In 1939, the year of the New York City World’s Fair, the 22-year-old Pitt straddled his Harley and headed for New York. He tried repeatedly to enlist in the armed forces, but the back injury prevented it. His eye injury kept him from being hired for a civilian job, forcing him to miss many a meal until he finally found employment with the Pennsylvania Railroad, in Manhattan’s Penn Station.

During his time with the railroad, Pitt, ironically, received a draft notice from the Army but, once more, the eye injury kept him out. Always seeking new opportunities, he purchased half interest in a taxi cab storage and service garage. As fate would have it, a fire caused by a careless employee destroyed the garage and 37 cabs. Shortly after that disaster, Pitt received yet another draft notice. This time, he was deemed 1B (partially disabled) and at last made it into the Army in 1943, after having tried unsuccessfully 11 times.

After Pitt had served for only nine months, the Army eliminated all classification 1B inductees, due to too many injuries, resulting in an honorable discharge.

Pitt returned home to Montana and began working, once again, as a carpenter and builder. But, in early 1944, his brother, Robert, died unexpectedly, leaving a wife and three young sons, so he came back to Tanglewood farm on Casino Creek, to run the dairy farm for his sister-in-law. He ultimately bought the dairy and remodeled the barn to comply with state requirements for a class A dairy.
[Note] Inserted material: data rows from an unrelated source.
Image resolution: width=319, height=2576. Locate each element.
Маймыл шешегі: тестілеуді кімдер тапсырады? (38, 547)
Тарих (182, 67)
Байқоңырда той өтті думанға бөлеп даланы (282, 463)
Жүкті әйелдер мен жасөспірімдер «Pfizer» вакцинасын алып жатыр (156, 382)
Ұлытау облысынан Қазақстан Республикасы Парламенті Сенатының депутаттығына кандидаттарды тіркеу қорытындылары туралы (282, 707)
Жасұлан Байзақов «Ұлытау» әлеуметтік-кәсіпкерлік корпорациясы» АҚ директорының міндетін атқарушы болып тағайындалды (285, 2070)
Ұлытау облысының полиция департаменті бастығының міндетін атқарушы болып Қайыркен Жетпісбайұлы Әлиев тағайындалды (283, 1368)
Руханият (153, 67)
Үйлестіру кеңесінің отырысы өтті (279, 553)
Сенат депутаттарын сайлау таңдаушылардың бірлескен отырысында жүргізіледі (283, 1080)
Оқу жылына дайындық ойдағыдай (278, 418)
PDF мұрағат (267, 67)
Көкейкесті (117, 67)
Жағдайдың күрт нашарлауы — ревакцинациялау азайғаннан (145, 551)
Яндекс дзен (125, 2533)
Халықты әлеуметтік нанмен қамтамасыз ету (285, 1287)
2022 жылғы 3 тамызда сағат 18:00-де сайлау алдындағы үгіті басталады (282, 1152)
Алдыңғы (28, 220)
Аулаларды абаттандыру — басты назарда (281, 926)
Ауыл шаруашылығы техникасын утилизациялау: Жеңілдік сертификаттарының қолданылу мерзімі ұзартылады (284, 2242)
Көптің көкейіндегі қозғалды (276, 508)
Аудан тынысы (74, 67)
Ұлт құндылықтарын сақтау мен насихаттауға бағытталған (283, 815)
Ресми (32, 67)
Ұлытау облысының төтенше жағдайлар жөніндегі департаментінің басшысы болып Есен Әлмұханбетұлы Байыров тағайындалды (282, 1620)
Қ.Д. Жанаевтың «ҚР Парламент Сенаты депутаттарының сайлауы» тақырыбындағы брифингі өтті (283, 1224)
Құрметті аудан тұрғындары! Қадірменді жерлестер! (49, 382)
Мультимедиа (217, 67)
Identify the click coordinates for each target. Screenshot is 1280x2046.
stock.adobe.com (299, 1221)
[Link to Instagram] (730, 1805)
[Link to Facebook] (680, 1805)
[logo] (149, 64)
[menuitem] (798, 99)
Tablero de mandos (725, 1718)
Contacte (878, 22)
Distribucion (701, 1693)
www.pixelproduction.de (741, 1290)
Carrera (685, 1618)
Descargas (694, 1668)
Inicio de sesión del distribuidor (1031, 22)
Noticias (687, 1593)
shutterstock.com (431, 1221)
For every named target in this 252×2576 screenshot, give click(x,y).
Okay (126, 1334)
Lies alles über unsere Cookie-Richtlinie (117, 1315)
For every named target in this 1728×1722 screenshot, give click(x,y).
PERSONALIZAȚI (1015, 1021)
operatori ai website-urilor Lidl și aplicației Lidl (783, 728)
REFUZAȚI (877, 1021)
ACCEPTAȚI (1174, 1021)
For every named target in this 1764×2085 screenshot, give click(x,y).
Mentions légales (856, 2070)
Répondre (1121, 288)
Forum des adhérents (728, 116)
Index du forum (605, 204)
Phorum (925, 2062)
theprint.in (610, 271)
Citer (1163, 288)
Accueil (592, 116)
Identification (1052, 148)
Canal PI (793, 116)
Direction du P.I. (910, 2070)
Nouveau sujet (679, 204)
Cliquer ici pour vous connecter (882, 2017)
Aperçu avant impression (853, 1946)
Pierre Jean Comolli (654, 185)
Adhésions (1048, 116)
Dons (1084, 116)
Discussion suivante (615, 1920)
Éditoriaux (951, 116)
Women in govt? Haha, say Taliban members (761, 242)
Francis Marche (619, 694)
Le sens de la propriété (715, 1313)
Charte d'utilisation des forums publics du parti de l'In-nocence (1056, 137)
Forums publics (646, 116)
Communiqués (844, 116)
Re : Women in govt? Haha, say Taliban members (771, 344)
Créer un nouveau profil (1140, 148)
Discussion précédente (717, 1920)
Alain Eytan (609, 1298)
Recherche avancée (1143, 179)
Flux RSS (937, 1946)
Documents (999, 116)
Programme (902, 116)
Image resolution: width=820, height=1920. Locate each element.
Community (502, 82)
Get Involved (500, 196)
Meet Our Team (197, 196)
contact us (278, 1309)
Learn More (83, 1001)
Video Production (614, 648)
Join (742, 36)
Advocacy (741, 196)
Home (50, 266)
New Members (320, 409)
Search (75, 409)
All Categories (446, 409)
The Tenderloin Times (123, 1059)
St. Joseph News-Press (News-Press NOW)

In 1946, Pitt was working for the Montana State Water Board when a bull killed his father. He immediately took over operation of the family ranch, which he later purchased from his grandmother. In 1948, he began raising sheep, later focusing on Targhee Sheep, and selling breeding stock to markets in the Philippines, Africa, Canada and Alaska.

On June 16, 1952, Henry married Florence Hall Martin. He sold the sheep and leased the ranch to a neighbor and the couple moved to Alaska. They bought a farm and Pitt worked as a carpenter. He finally sold the Montana ranch in 1974.

Florence suffered from health problems developed in Alaska and had to move to a warmer climate, so the couple headed south, to Florida, ultimately settling in Micco. Florence passed away in 1993.

As a young boy, Pitt loved art and drew pictures as a hobby. But his talent lay dormant for many years until, decades later, he rekindled it in Florida, and began to attend many workshops to improve his artistic talent.

Although a stroke rendered his left arm and hand partially paralyzed, Pitt, never one to “give up or give in,” discovered that by drawing and painting he could strengthen and ultimately recover the use of both arm and hand. One of the first members of the Sebastian River Art Club, he joined in 1986 and proceeded to receive numerous First Place Ribbons for his outstanding work.

He was a lifetime member of the club and always enjoyed guiding and critiquing budding artists. His generosity, all who knew him agree, was unmatched. Today, Henry Pitt paintings and drawings grace many homes all over the country.